_DATA SHOWN_
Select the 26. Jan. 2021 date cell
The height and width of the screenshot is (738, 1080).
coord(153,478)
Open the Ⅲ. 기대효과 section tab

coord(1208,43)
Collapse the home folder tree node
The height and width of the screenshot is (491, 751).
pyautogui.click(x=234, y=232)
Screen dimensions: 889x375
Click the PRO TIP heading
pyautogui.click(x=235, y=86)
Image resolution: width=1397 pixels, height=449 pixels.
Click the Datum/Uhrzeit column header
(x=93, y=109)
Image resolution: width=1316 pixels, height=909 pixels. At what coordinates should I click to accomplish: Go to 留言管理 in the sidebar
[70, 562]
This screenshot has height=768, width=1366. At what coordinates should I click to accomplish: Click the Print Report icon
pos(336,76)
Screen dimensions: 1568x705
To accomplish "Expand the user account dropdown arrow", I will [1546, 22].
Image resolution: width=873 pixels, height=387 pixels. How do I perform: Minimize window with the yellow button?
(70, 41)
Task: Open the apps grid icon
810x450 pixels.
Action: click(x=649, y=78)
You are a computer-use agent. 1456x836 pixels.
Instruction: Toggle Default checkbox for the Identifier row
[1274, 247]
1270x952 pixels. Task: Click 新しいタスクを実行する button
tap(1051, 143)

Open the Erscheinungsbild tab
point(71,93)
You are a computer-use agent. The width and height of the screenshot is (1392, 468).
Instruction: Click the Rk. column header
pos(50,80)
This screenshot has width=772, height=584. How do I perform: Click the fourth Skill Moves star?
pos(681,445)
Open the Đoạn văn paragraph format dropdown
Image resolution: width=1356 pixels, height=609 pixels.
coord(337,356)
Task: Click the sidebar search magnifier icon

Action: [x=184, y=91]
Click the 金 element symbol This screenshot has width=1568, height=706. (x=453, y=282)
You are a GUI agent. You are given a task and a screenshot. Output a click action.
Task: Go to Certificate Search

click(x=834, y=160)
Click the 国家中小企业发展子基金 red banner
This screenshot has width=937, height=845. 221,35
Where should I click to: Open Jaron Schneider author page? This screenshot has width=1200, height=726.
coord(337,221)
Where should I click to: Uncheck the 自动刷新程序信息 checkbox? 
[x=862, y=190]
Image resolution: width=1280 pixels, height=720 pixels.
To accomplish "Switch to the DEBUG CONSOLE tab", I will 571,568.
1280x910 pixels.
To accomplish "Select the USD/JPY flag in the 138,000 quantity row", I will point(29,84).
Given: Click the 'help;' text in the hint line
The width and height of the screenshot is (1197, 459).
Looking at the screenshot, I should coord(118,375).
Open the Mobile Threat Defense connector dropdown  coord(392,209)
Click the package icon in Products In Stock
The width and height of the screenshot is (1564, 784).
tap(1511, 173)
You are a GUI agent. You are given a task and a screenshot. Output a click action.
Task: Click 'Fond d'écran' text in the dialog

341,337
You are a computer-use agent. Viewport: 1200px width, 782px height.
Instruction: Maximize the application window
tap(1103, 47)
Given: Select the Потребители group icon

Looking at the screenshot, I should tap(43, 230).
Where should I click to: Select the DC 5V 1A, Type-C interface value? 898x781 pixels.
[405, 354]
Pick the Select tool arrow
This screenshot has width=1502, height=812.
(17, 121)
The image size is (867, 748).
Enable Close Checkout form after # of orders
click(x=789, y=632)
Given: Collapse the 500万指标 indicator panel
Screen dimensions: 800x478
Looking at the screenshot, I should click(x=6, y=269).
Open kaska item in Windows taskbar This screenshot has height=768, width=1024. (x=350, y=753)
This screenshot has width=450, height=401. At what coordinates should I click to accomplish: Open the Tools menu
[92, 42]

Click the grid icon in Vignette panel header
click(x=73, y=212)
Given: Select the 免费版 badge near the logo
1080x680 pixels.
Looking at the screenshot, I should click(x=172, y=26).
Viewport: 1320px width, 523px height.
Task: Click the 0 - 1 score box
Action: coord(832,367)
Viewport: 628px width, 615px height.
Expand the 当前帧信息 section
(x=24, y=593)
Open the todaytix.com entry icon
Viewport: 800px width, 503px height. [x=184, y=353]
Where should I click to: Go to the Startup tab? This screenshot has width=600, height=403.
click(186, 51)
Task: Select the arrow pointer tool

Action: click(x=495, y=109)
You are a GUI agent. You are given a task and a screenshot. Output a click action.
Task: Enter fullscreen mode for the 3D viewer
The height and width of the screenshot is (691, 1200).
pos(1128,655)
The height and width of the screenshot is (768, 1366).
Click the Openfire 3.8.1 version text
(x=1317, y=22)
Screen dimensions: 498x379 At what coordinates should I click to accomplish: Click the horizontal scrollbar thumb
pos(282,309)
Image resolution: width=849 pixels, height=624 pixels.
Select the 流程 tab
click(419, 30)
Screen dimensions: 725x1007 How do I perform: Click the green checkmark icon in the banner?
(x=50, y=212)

_WORK INSTRUCTION_
Please repeat word for word the lines above that run from the beginning through the line containing "Screen dimensions: 889x375", keeping both the first and that last line.

_OUTPUT OF THE TASK_
Select the 26. Jan. 2021 date cell
The height and width of the screenshot is (738, 1080).
coord(153,478)
Open the Ⅲ. 기대효과 section tab

coord(1208,43)
Collapse the home folder tree node
The height and width of the screenshot is (491, 751).
pyautogui.click(x=234, y=232)
Screen dimensions: 889x375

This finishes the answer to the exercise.